» HOW TO COMPLETE THIS TASK
In the records below, how many lines hold the string "using"? Give only the number.

[Collected data]

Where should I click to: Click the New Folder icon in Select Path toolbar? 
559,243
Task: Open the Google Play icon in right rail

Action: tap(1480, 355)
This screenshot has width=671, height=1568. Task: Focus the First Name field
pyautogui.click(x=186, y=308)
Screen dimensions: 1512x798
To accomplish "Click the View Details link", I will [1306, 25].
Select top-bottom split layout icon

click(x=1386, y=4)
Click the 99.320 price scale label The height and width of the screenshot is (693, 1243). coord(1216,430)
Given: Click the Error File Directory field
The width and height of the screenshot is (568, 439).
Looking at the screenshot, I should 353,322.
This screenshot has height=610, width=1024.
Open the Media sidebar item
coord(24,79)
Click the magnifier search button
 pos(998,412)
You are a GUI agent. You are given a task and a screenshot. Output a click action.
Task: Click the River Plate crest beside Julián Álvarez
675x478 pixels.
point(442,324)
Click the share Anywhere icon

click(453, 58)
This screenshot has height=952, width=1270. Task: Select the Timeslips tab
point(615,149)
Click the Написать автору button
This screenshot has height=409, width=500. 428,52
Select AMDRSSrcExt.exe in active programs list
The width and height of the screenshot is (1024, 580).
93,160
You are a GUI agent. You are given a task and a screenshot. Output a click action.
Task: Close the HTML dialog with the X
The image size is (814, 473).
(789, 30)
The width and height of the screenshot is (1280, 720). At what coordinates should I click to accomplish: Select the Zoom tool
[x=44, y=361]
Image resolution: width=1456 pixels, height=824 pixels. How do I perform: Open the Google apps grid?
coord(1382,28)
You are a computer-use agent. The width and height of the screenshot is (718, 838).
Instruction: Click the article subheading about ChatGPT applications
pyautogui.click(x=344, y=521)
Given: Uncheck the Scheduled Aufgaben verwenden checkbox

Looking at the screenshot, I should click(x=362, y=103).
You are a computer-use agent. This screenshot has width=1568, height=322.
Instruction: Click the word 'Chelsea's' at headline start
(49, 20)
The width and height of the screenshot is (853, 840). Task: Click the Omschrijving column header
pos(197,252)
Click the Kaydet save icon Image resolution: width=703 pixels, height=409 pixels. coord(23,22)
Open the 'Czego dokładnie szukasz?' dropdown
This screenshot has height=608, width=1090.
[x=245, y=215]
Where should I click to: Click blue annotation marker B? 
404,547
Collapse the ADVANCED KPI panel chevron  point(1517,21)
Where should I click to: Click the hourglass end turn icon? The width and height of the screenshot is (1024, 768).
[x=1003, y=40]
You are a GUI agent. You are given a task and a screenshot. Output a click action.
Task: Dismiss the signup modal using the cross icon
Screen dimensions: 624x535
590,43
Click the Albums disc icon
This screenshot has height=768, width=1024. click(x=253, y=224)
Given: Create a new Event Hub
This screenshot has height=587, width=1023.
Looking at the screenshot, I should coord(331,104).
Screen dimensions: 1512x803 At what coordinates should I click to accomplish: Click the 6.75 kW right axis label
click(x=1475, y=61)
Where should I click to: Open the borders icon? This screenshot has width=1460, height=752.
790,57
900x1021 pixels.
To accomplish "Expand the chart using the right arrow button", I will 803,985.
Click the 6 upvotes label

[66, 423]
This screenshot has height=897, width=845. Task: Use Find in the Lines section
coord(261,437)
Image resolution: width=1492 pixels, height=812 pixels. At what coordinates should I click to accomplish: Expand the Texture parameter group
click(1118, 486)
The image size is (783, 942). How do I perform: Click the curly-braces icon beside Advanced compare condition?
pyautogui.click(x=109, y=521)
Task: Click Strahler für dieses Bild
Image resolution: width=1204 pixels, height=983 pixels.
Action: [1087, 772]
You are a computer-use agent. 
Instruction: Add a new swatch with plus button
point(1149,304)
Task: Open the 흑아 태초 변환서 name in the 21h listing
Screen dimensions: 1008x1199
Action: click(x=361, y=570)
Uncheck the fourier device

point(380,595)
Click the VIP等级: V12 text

» OUTPUT
2